Recommended settings and Security

2 posts / 0 new
Last post
openmind
Offline
Last seen: 9 years 3 months ago
Joined: 29.02.2012 - 10:59
Recommended settings and Security

Hi,

I've manage to get cwRsync up and running and successfully ran a sync from one of my Linux Servers to my Windows box but I have a couple of questions...

1) We are going to be using rsync on a number of servers, some are connected to our backup box by an internal vLAN and some are not so I just need to check if we have taken enough security precuations to prevent unauthorised access. This is what we've done so far:

a) On the Linux server to be backed up we have opened port 873 for rsync

b) We have opened the same port on the Windows server but only allowed access to the IP address of the Linux box that is connecting.

c) Within our rsyncd.conf file I have the following:

use chroot = true
strict modes = false
hosts allow = x.x.x.x (this is the IP of the connecting server)
hosts deny = *
log file = rsyncd.log
uid = 0
gid = 0
read only = false

# Module definitions
# Remember cygwin naming conventions : c:\work becomes /cygwin/c/work
#
#
#path = /cygdrive/c/work
#read only = false
#transfer logging = yes


path = /cygdrive/E/LinuxBackupSets/VirtualServers/vm140

d) We have created a Windows user with full control rights ONLY on the folder that is being used for the backup

Is this enough or is there anything else we are missing?

2) We would like to run the backups at scheduled times which we can do with a cron, the command we are using is "rsync -av /backup/cpbackup/* x.x.x.x::vm140backup". This has copied up all the files we need and is only copying changed and new files which is great. We would also like though to remove any files on the backup server that are no longer on the source server. Do we simply add the --delete flag so our command becomes "rsync -av --delete /backup/cpbackup/* x.x.x.x::vm140backup" ?

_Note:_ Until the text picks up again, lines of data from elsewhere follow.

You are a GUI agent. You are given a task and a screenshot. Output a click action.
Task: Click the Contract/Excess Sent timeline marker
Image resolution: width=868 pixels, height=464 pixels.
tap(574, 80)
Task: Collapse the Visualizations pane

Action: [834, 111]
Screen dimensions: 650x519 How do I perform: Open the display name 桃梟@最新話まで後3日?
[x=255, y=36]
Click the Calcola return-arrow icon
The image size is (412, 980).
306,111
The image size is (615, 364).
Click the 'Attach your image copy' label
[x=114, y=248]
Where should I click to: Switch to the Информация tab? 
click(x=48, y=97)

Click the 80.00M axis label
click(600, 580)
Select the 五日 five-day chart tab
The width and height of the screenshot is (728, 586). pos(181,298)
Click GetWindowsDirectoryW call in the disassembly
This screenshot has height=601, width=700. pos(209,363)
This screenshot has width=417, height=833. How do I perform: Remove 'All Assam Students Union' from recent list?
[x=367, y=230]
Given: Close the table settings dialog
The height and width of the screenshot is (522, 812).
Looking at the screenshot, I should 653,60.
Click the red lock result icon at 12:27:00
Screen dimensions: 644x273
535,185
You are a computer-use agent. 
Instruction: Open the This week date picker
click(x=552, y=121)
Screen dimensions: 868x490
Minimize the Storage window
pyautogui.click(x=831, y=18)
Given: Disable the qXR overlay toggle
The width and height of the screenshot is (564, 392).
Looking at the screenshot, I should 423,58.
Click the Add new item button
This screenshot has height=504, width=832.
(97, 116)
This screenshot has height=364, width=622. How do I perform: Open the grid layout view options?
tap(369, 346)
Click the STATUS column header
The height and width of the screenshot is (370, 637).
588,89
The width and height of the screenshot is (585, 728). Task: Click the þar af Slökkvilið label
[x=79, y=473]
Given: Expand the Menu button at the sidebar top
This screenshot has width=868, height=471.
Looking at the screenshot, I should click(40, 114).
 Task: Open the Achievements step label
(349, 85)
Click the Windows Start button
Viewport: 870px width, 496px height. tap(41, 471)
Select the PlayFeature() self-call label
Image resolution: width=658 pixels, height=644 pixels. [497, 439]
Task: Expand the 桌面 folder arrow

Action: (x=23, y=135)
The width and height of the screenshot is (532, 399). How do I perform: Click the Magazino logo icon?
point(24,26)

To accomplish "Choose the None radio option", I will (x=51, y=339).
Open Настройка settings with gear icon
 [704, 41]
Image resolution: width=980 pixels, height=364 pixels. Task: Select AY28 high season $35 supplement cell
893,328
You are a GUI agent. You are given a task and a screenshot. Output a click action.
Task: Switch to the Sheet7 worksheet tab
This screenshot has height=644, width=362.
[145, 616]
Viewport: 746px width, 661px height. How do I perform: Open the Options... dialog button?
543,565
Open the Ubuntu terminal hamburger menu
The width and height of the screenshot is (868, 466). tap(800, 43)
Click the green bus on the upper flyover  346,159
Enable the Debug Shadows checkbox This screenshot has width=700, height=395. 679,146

Many thanks in advance, looks like this is money well spent as we have been looking around for a while for a system such as yours!

Regards,

Phil Williams

itefix
Offline
Last seen: 21 min 9 sec ago
Joined: 01.05.2008 - 21:33
1. No need to open port 873

1. No need to open port 873 on your Linux server as it is a client in your scenario. An extra Windows user is not required either. Rsync services service account need to have change permissions on the target directory. You can use Prepare a directory for upload wizard from Start menu.

2. Yes --delete switch will do the job.